● TRAVAIL À FAIRE
Reproduisez à l'identique le passage du texte sur l'Europe sociale qui s'ouvre sur les mots contenant "L’extrême assujettissement des" et se referme sur "a été crucial.".

L’extrême assujettissement des travailleurs et des travailleuses face à la toute-puissance des multinationales et du capital financier en Europe et dans le monde n’est pas le fruit du hasard ou de la fatalité. Il est le résultat de décennies de lutte de classe qui, depuis la seconde moitié des années 1970, a vu la réaffirmation progressive des intérêts du capital aux dépens d’une classe ouvrière de plus en plus fragmentée – et cela non seulement au niveau local ou national, mais surtout à l’échelle transnationale. Dans ce scénario, le rôle de la « construction européenne » a été crucial.

À la fin des années 1960 déjà, l’imbrication croissante des économies européennes et mondiales, ainsi que le pouvoir grandissant des entreprises multinationales en Europe, rendaient évidentes la nécessité pour les gauches de s’organiser de manière transnationale. C’est à cette époque que le projet d’une « Europe sociale » – ou « Europe des travailleurs » – prit véritablement racine à gauche. En lieu et place de l’Europe libérale qui s’était construite depuis la guerre, la plupart des partis et syndicats socialistes, et même certains des partis et syndicats communistes européens, commençaient alors à appeler à une réforme des politiques et institutions de la Communauté européenne (qui ne s’appelait pas encore Union européenne) qui servirait les intérêts des travailleurs et travailleuses.

● EXTRAIT SOURCE
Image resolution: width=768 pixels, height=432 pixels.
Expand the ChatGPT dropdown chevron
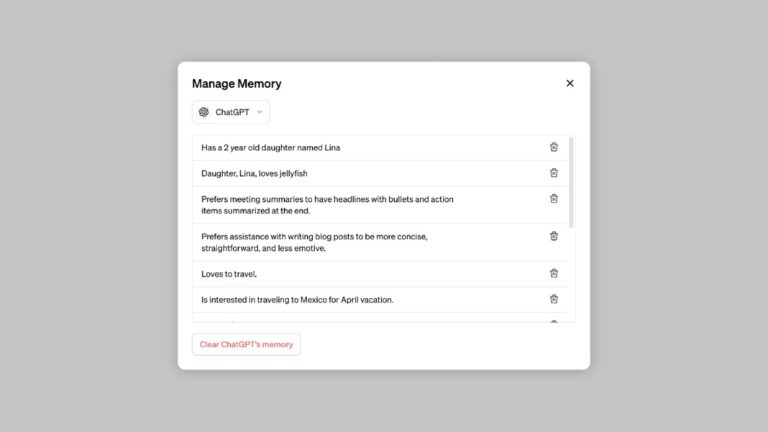(x=260, y=112)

● RÉSULTAT
L’extrême assujettissement des travailleurs et des travailleuses face à la toute-puissance des multinationales et du capital financier en Europe et dans le monde n’est pas le fruit du hasard ou de la fatalité. Il est le résultat de décennies de lutte de classe qui, depuis la seconde moitié des années 1970, a vu la réaffirmation progressive des intérêts du capital aux dépens d’une classe ouvrière de plus en plus fragmentée – et cela non seulement au niveau local ou national, mais surtout à l’échelle transnationale. Dans ce scénario, le rôle de la « construction européenne » a été crucial.